12 Nisan 2012 Perşembe

habervaktim, ikiyüzlülük yapmayıp, kendi değerleriyle davranıyor!

"O Kadın"


Fatih Akkaya 
habervaktimeditor@gmail.com 
10 Nisan 2012

Muhteşem Yüzyıl'ın senaristi Meral Okay, vefat etti.

Okay'ın vefat haberini “O kadın öldü” başlığıyla aktardık diye, “medya”da büyük bir tartışma başladı.

İlkin CNN Türk'te Ayşenur Arslan, gündeme getirdi Habervaktim'in bu başlığını.

Ve topu canlı yayın konuğu BDP'li Sırrı Süreyya Önder'e attı.

Van depremi henüz yaşanmışken, mağdur vatandaşların yaralarını sarmak için seferber olacağına, teröriste taziyeye koştuğunu ortaya çıkardığımız Sırrı Süreyya Önder, kuyruk acısıyla olsa gerek, Habervaktim'e saydırdı.

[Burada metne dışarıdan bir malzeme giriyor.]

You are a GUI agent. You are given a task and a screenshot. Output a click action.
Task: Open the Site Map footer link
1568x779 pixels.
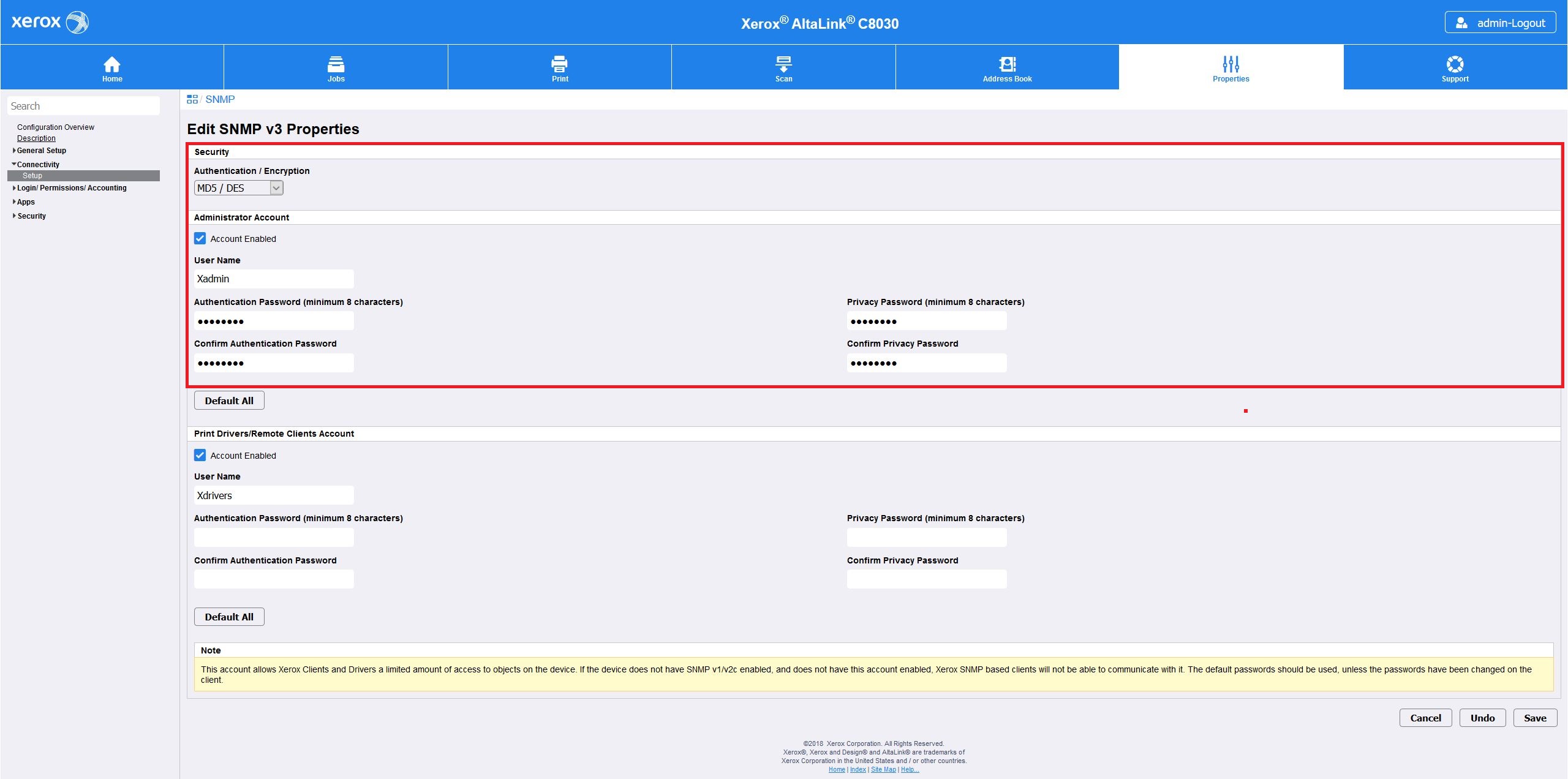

“Ölüye hüküm kalkar. Bu ne biçim başlık” gibi laflar etti.

Ardından…

Takipçi sayısı günden güne artan Habervaktim.com'u kendilerine rakip gören bazı internet siteleri de, BDP'li Önder'in bu tepkisiyle harekete geçerek, “O kadın öldü”yü fırsata dönüştürmek istediler.

Başladılar Habervaktim'i karalamaya, okuyucular nezdinde küçük düşürmek için çabalamaya.

Ve dün ve bugün…

Bazı ateist ve liberal yazarlar, korkulu rüyaları olan Habervaktim'e saldırmak için bunu bir fırsat bildiler.
Kim bu isimler:

Akşam'dan Nagehan Alçı, Sabah'tan Emre Aköz, Milliyet'ten Can Dündar, Hürriyet'ten İsmet Berkan ile Ahmet Hakan…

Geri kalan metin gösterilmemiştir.